Ordered that the judgment is reversed insofar as appealed from, on the law, the conviction of criminal sale of a controlled substance in the third degree and the sentence imposed thereon are vacated, and the matter is remitted to the Supreme Court, Kings County, for a new trial on that count of the indictment.
In connection with a "buy and bust” narcotics operation, an undercover police officer was sent to a specified location, having been instructed to "make a buy” at that location of any controlled substance. The operation was not aimed at any specific person; the goal was just to make a purchase at the targeted location, a search warrant having been secured for a certain apartment in a building at the site.
Upon arriving near the operation site, the undercover officer noticed an individual standing in front of a building. He approached this individual, the defendant herein, and asked him "What’s happening?”. The officer testified that the defendant responded by asking, "Are you looking for some coke?” A brief conversation ensued between the two in which the defendant agreed to purchase $30 worth of cocaine on behalf of the undercover officer for some "cash”. Taking the officer’s $30, the defendant went across the street and entered the targeted building; he returned shortly with a tin foil packet which he gave the officer. In turn, the officer handed the defendant a $1 bill. The defendant thanked him and said that he should look for him again. A short while thereafter, the defendant was apprehended.

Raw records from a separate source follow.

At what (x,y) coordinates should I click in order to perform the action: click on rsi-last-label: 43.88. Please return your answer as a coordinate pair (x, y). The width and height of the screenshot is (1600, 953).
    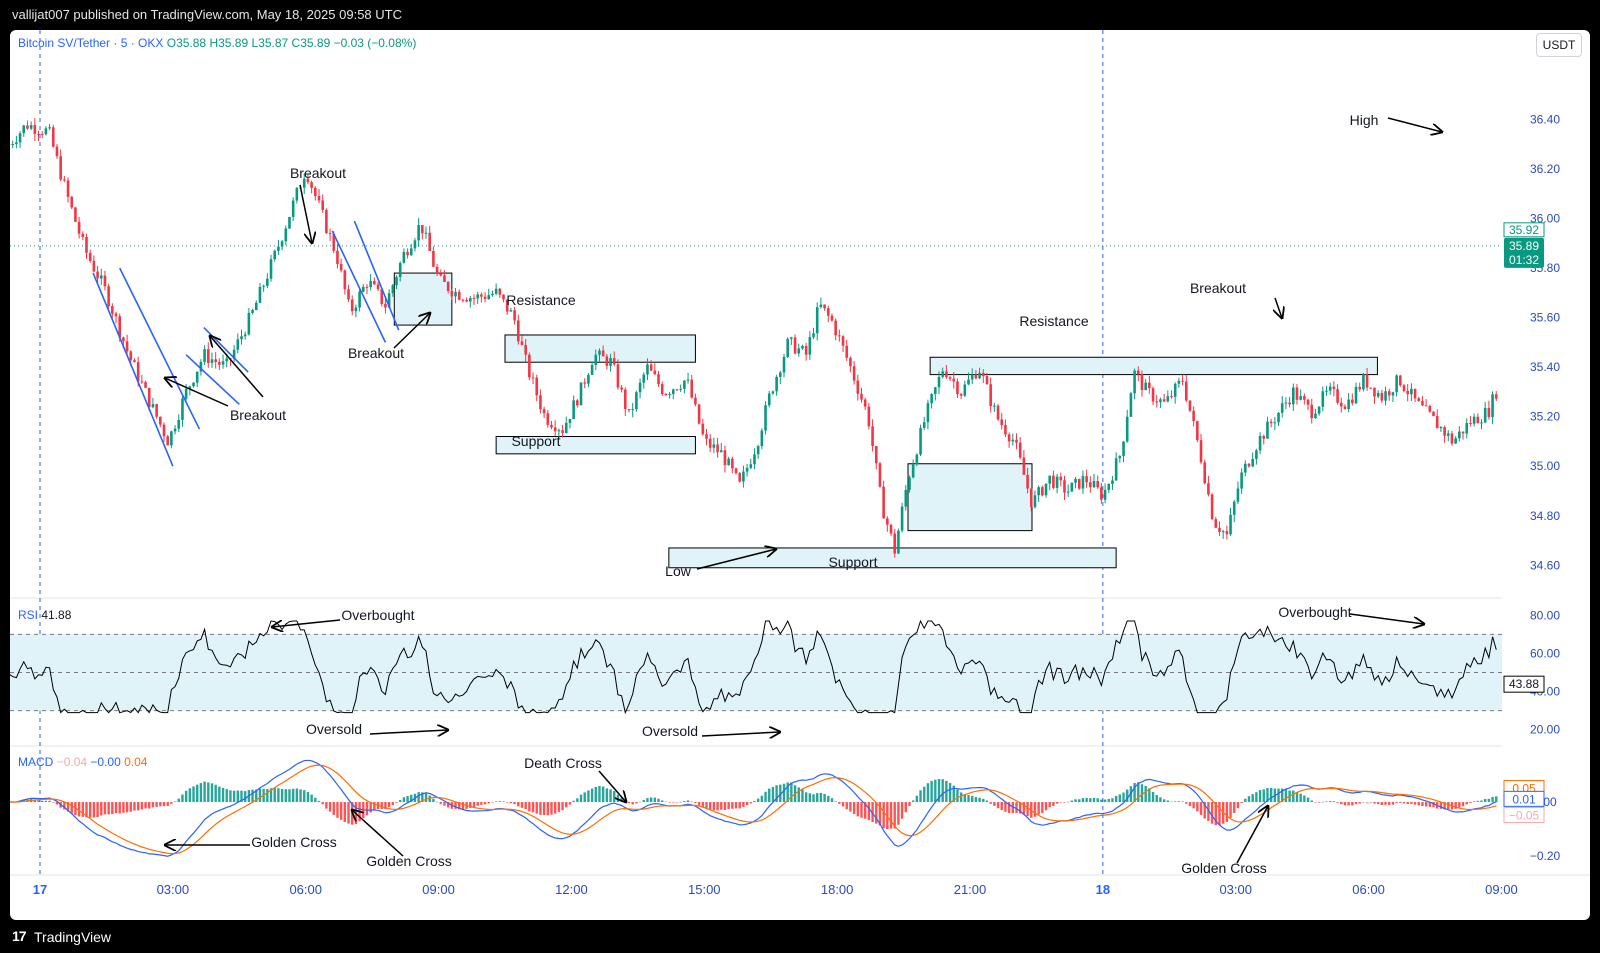
    Looking at the image, I should click on (1524, 684).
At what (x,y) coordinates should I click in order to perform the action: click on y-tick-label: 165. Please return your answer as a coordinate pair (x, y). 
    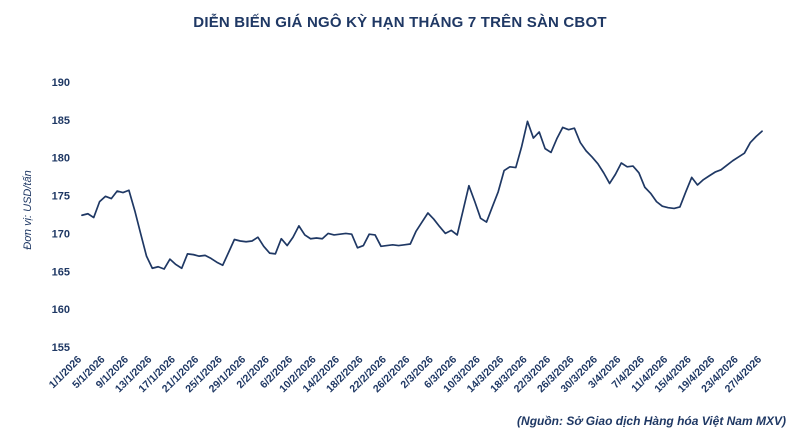
    Looking at the image, I should click on (61, 272).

Subsequently, the defendant was indicted and tried on various counts relating to the "buy and bust” operation. Before the matter was submitted to the jury, defense counsel made repeated requests to the trial court to charge the jury on the agency defense. He argued that there was a reasonable view of the evidence that the defendant had acted as an agent of the buyer, rather than as a seller. The court refused to so instruct the jury and the defense noted its objection thereto on the record. After deliberation, the jury returned a verdict finding the defendant guilty, inter alia, of criminal sale of a controlled substance in the third degree.

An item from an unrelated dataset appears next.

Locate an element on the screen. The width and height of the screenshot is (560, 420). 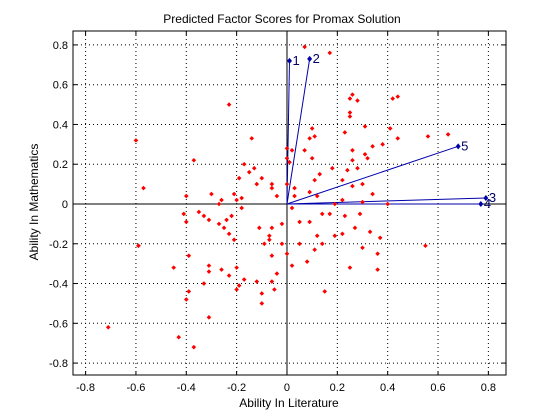
vector-label: 4 is located at coordinates (488, 204).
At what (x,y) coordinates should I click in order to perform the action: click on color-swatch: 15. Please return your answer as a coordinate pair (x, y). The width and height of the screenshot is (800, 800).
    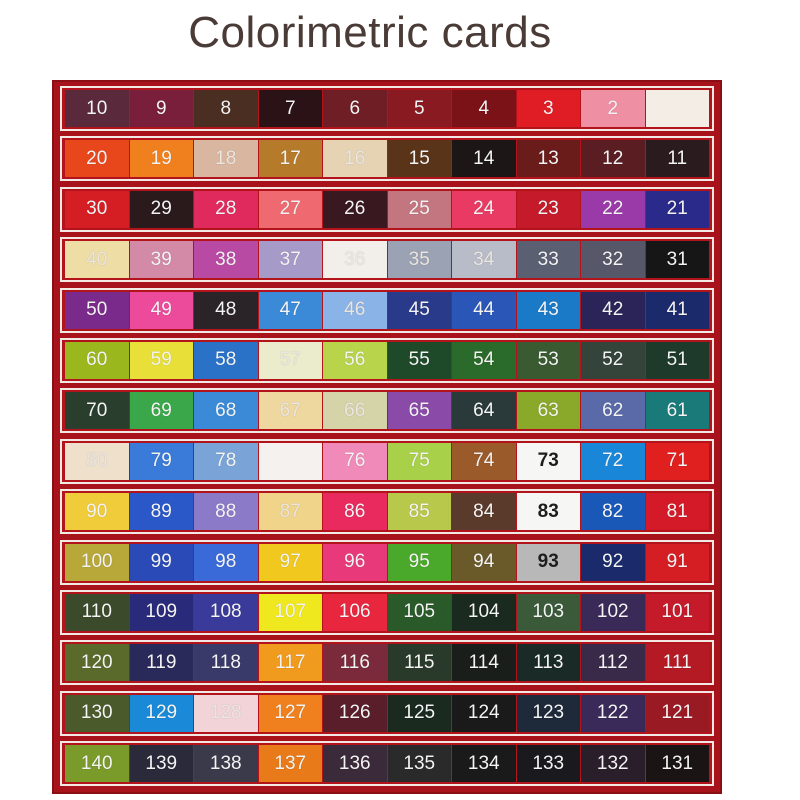
    Looking at the image, I should click on (419, 159).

On appeal, the defendant challenges only his conviction for criminal sale of a controlled substance in the third degree and the sentence imposed thereon. Specifically, he argues that the *685trial court’s denial of his request for a jury instruction on the agency defense constitutes reversible error. We agree.

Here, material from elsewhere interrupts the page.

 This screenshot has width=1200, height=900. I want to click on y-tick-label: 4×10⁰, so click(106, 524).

Viewing the evidence in the light most favorable to the defendant, as we must on this issue, we find that there is a reasonable view of the evidence which would support the inference that the defendant was acting as an agent of the buyer (see, People v Argibay, 45 NY2d 45, rearg denied 45 NY2d 839, cert denied sub nom. Hahn-DiGuiseppe v New York, 439 US 930; People v Cierzniewski, 141 AD2d 828). The receipt of a $1 "tip” by the defendant does not, in and of itself, necessarily negate the agency defense (see, People v Peters, 71 AD2d 641, 642). Accordingly, the trial court should have instructed the jury on the agency defense (see, People v Feldman, 50 NY2d 500).
In light of our determination that a new trial is warranted, we need not pass upon the propriety of the sentence imposed upon the conviction of criminal sale of a controlled substance in the third degree. Bracken, J. P., Lawrence, Kunzeman and Spatt, JJ., concur.